[What you will do] Rewrite the entries starting at the line that contains "Given: Click the Level 1 value field" and ending at the line that contains "click(930, 30)", swapping "magnifier" for "magnifying glass" and leaving everything else unchanged.

** Start Records provided **

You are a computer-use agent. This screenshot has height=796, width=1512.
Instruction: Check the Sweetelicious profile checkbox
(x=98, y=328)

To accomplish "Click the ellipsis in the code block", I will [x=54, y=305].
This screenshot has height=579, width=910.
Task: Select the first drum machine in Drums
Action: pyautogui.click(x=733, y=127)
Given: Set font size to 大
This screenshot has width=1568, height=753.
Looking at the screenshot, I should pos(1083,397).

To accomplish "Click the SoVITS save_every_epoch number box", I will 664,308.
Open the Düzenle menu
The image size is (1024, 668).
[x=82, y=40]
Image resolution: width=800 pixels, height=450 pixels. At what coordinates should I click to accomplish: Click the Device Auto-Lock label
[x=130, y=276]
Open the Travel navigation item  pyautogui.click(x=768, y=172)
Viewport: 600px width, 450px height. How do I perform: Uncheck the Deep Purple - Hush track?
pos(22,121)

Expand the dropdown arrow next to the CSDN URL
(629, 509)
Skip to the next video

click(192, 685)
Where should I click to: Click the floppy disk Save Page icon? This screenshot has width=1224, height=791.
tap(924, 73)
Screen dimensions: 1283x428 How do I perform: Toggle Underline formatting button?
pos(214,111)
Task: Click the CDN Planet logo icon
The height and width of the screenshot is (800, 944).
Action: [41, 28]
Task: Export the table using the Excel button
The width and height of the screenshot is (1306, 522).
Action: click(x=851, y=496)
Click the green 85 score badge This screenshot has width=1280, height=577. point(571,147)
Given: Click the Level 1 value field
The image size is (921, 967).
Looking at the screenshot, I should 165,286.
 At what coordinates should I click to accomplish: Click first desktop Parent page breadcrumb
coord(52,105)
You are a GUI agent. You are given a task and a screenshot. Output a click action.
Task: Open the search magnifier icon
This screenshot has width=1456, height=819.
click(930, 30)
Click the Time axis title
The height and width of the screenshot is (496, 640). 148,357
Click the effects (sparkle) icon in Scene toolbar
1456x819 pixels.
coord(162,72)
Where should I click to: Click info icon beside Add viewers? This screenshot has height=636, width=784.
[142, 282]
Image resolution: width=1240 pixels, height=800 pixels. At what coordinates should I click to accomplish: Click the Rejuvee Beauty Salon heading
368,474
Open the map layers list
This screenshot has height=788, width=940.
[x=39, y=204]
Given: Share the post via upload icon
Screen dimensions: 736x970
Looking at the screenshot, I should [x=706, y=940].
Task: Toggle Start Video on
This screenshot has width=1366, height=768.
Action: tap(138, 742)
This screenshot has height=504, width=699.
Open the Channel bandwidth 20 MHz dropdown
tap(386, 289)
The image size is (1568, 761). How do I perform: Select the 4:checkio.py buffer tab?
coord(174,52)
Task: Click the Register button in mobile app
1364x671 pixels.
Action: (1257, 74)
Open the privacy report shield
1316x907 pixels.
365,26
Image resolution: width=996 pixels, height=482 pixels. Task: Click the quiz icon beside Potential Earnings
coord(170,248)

** End Records provided **

[Written answer]
Given: Click the Level 1 value field
The image size is (921, 967).
Looking at the screenshot, I should 165,286.
 At what coordinates should I click to accomplish: Click first desktop Parent page breadcrumb
coord(52,105)
You are a GUI agent. You are given a task and a screenshot. Output a click action.
Task: Open the search magnifying glass icon
This screenshot has width=1456, height=819.
click(930, 30)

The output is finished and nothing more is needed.